Activity:
Note on the material below: return exactly the lines from the line that holds "Task: Click 'Request" through the line that holds "Select the fork and knife restaurant icon", and leave out each picture.

Dataset records:
:::::

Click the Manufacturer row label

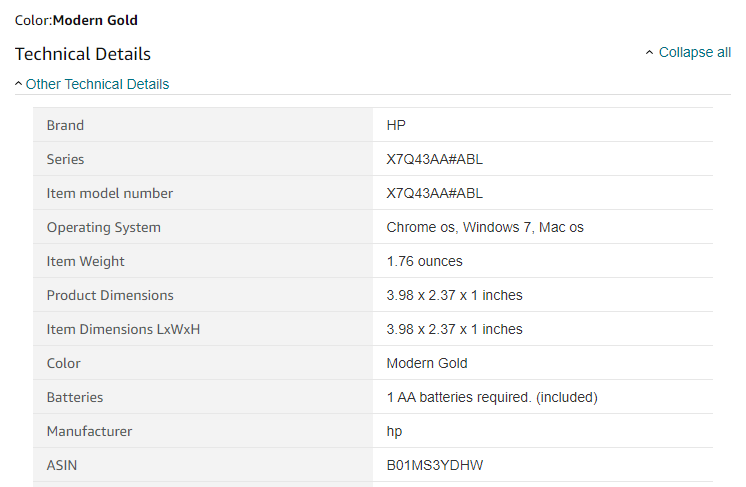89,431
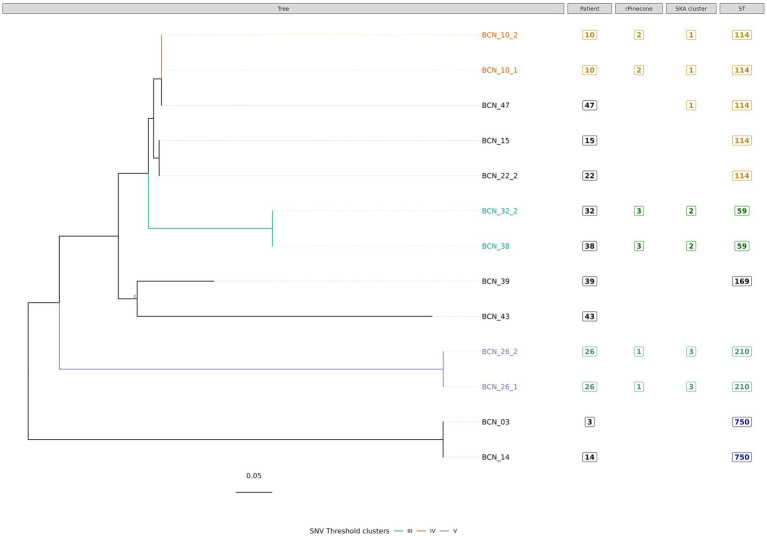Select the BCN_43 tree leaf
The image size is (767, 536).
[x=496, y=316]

:::::

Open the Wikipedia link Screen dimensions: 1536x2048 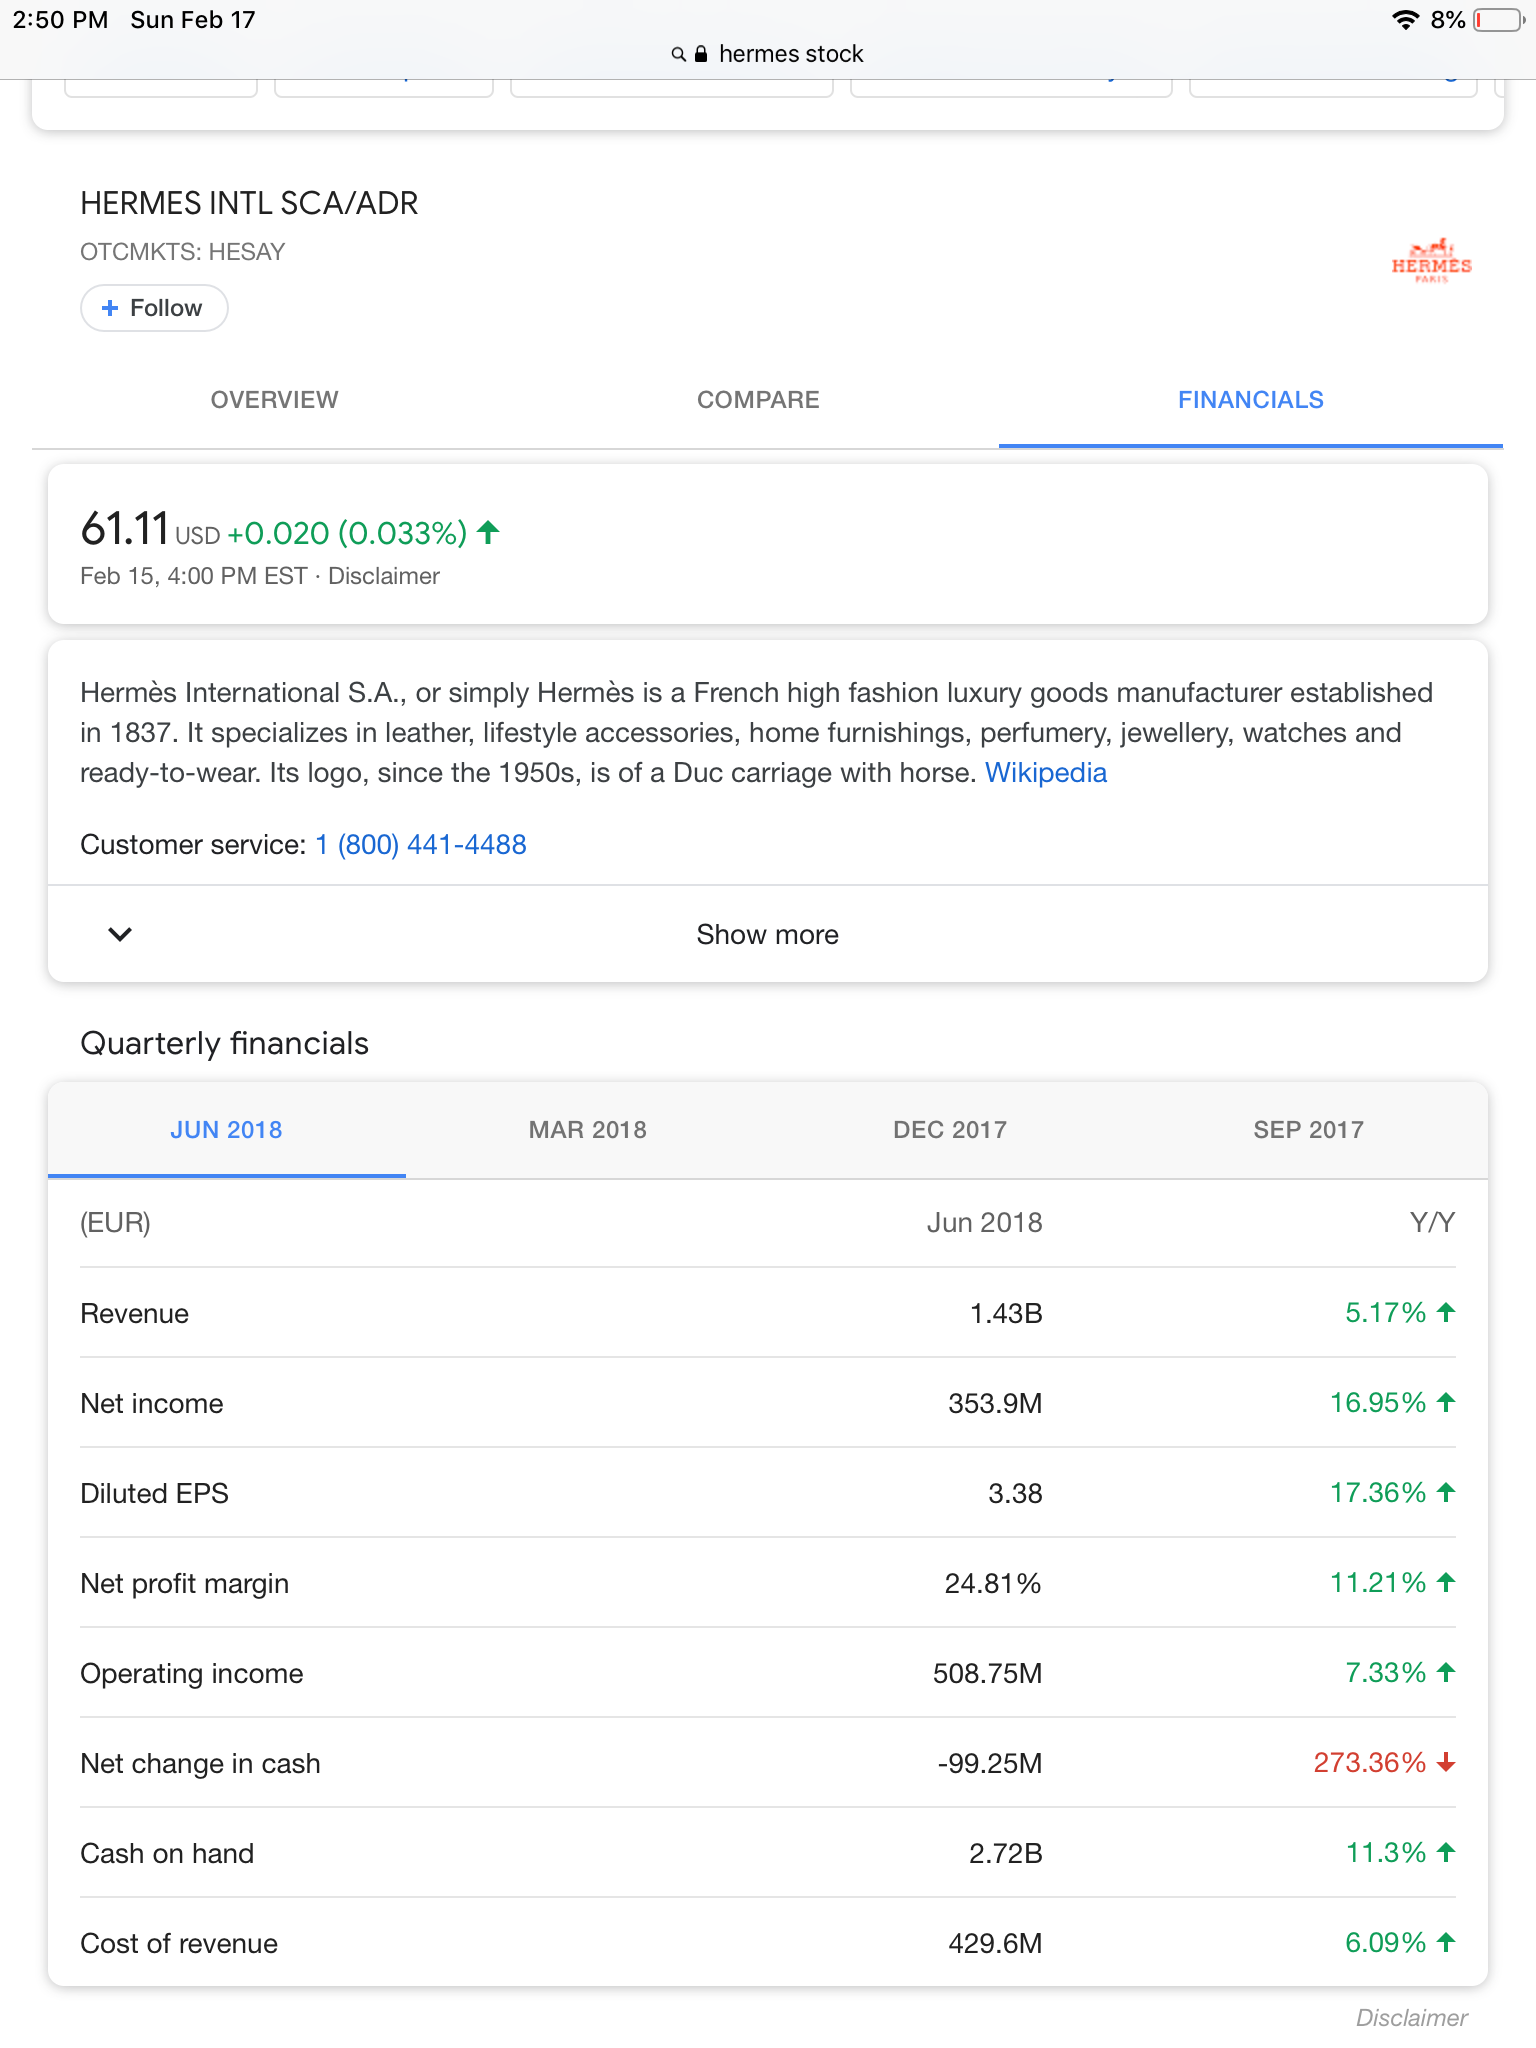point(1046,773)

:::::

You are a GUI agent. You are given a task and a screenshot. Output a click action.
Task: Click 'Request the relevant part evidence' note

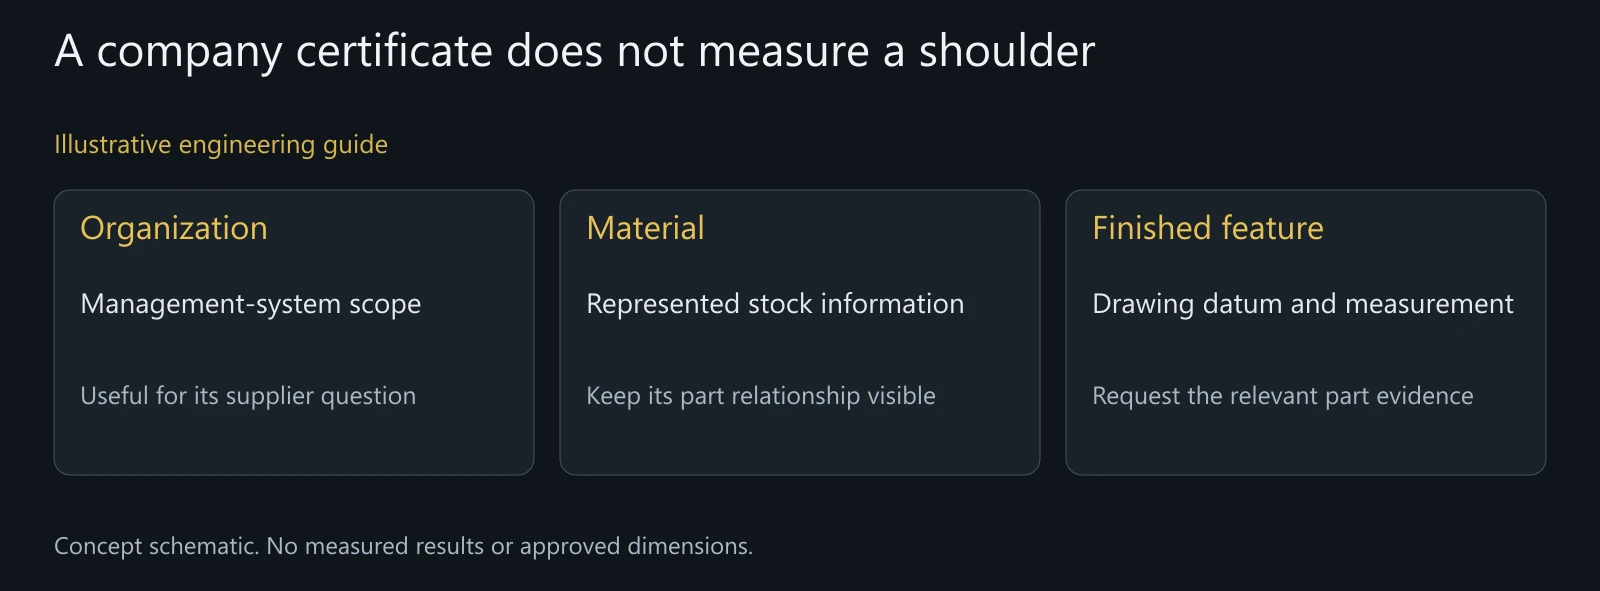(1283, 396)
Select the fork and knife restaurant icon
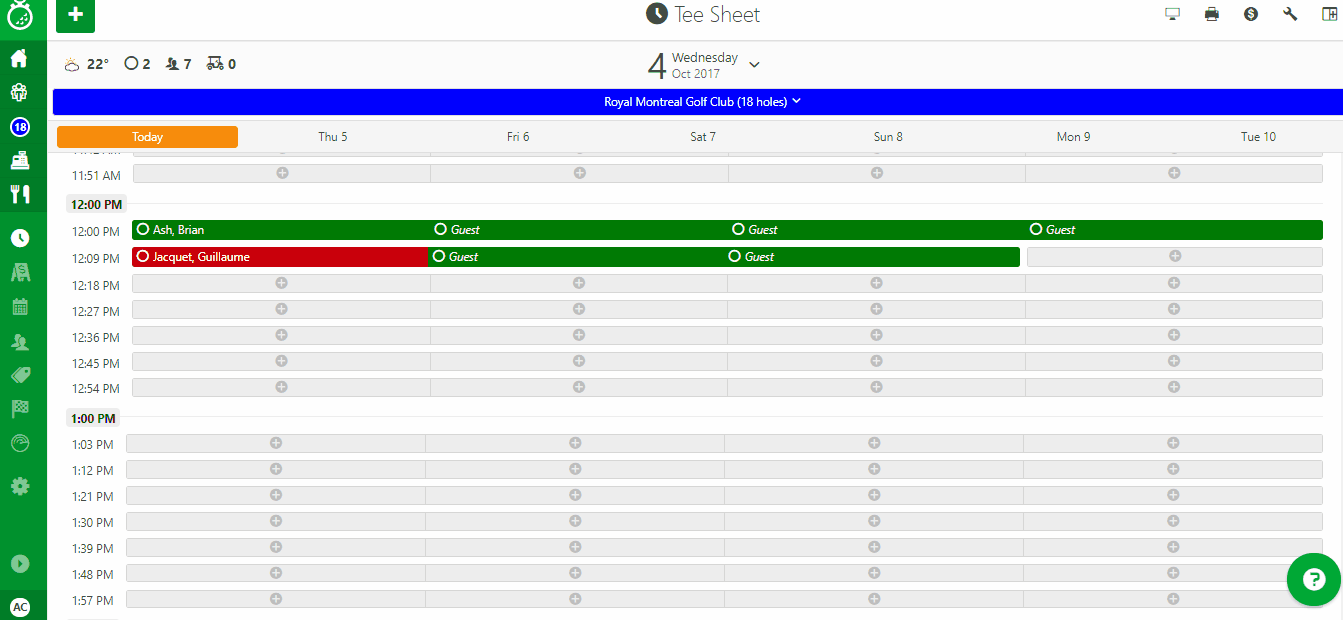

:::::

Output of the exercise:
Task: Click 'Request the relevant part evidence' note

(1283, 396)
Select the fork and knife restaurant icon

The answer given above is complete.